◆ **Exercise**
In the records below, rename "computer-use agent" to "desktop agent" everywhere it appears. Write out all the lines again with nothing else changed.

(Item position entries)
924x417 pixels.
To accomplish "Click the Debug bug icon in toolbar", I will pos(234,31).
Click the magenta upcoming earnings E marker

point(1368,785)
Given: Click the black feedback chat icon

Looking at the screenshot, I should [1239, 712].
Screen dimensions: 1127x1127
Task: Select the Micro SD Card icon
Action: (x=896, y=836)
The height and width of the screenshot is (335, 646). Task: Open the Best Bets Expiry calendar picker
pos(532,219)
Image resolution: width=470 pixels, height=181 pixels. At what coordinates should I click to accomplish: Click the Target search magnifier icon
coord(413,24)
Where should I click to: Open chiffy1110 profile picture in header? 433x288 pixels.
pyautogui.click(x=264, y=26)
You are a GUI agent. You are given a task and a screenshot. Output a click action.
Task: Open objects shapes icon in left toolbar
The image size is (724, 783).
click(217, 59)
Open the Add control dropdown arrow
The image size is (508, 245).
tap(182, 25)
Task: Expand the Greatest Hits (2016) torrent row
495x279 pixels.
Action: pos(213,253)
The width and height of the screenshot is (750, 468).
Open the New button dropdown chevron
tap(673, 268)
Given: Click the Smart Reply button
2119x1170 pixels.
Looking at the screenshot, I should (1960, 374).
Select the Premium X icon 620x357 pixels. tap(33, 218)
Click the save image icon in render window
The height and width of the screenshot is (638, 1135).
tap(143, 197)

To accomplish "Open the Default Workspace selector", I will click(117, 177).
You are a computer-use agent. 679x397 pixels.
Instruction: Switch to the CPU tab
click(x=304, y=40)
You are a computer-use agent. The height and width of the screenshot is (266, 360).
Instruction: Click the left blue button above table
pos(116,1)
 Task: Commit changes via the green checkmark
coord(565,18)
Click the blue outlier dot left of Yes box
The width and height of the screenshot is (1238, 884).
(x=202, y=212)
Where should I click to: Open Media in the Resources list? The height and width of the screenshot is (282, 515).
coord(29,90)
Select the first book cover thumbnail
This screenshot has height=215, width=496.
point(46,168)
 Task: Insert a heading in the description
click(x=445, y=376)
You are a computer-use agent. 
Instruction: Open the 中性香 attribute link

◆ **Task result**
924x417 pixels.
To accomplish "Click the Debug bug icon in toolbar", I will pos(234,31).
Click the magenta upcoming earnings E marker

point(1368,785)
Given: Click the black feedback chat icon

Looking at the screenshot, I should [1239, 712].
Screen dimensions: 1127x1127
Task: Select the Micro SD Card icon
Action: (x=896, y=836)
The height and width of the screenshot is (335, 646). Task: Open the Best Bets Expiry calendar picker
pos(532,219)
Image resolution: width=470 pixels, height=181 pixels. At what coordinates should I click to accomplish: Click the Target search magnifier icon
coord(413,24)
Where should I click to: Open chiffy1110 profile picture in header? 433x288 pixels.
pyautogui.click(x=264, y=26)
You are a GUI agent. You are given a task and a screenshot. Output a click action.
Task: Open objects shapes icon in left toolbar
The image size is (724, 783).
click(217, 59)
Open the Add control dropdown arrow
The image size is (508, 245).
tap(182, 25)
Task: Expand the Greatest Hits (2016) torrent row
495x279 pixels.
Action: pos(213,253)
The width and height of the screenshot is (750, 468).
Open the New button dropdown chevron
tap(673, 268)
Given: Click the Smart Reply button
2119x1170 pixels.
Looking at the screenshot, I should (1960, 374).
Select the Premium X icon 620x357 pixels. tap(33, 218)
Click the save image icon in render window
The height and width of the screenshot is (638, 1135).
tap(143, 197)

To accomplish "Open the Default Workspace selector", I will click(117, 177).
You are a desktop agent. 679x397 pixels.
Instruction: Switch to the CPU tab
click(x=304, y=40)
You are a desktop agent. The height and width of the screenshot is (266, 360).
Instruction: Click the left blue button above table
pos(116,1)
 Task: Commit changes via the green checkmark
coord(565,18)
Click the blue outlier dot left of Yes box
The width and height of the screenshot is (1238, 884).
(x=202, y=212)
Where should I click to: Open Media in the Resources list? The height and width of the screenshot is (282, 515).
coord(29,90)
Select the first book cover thumbnail
This screenshot has height=215, width=496.
point(46,168)
 Task: Insert a heading in the description
click(x=445, y=376)
You are a desktop agent. 
Instruction: Open the 中性香 attribute link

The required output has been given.